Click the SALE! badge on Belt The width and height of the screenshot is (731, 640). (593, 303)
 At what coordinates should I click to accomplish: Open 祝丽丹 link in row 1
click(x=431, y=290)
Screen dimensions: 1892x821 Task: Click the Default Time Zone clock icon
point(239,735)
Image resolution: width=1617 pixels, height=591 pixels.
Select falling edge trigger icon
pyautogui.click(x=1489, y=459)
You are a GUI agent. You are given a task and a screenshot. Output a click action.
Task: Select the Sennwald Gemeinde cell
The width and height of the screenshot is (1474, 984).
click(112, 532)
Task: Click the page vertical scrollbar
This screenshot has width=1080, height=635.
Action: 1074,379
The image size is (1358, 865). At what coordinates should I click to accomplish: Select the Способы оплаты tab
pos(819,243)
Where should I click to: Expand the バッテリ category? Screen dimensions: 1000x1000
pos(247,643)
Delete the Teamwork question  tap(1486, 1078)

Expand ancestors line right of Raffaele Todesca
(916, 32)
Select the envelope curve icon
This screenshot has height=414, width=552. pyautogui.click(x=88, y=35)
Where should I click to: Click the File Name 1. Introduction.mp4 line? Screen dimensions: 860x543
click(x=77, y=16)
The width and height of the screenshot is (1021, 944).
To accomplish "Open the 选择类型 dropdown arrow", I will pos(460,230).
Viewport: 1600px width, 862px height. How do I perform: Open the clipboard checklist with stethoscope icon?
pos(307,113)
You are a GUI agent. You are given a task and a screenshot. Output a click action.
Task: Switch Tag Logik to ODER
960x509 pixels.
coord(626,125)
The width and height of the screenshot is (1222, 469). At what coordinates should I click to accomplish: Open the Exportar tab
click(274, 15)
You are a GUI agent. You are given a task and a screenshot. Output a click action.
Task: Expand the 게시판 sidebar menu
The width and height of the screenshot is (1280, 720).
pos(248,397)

+---+

#### Your instructions:
Transcribe the listing in full, keeping every line exact.

#### Output:
Click the SALE! badge on Belt The width and height of the screenshot is (731, 640). (593, 303)
 At what coordinates should I click to accomplish: Open 祝丽丹 link in row 1
click(x=431, y=290)
Screen dimensions: 1892x821 Task: Click the Default Time Zone clock icon
point(239,735)
Image resolution: width=1617 pixels, height=591 pixels.
Select falling edge trigger icon
pyautogui.click(x=1489, y=459)
You are a GUI agent. You are given a task and a screenshot. Output a click action.
Task: Select the Sennwald Gemeinde cell
The width and height of the screenshot is (1474, 984).
click(112, 532)
Task: Click the page vertical scrollbar
This screenshot has width=1080, height=635.
Action: 1074,379
The image size is (1358, 865). At what coordinates should I click to accomplish: Select the Способы оплаты tab
pos(819,243)
Where should I click to: Expand the バッテリ category? Screen dimensions: 1000x1000
pos(247,643)
Delete the Teamwork question  tap(1486, 1078)

Expand ancestors line right of Raffaele Todesca
(916, 32)
Select the envelope curve icon
This screenshot has height=414, width=552. pyautogui.click(x=88, y=35)
Where should I click to: Click the File Name 1. Introduction.mp4 line? Screen dimensions: 860x543
click(x=77, y=16)
The width and height of the screenshot is (1021, 944).
To accomplish "Open the 选择类型 dropdown arrow", I will pos(460,230).
Viewport: 1600px width, 862px height. How do I perform: Open the clipboard checklist with stethoscope icon?
pos(307,113)
You are a GUI agent. You are given a task and a screenshot. Output a click action.
Task: Switch Tag Logik to ODER
960x509 pixels.
coord(626,125)
The width and height of the screenshot is (1222, 469). At what coordinates should I click to accomplish: Open the Exportar tab
click(274, 15)
You are a GUI agent. You are given a task and a screenshot. Output a click action.
Task: Expand the 게시판 sidebar menu
The width and height of the screenshot is (1280, 720).
pos(248,397)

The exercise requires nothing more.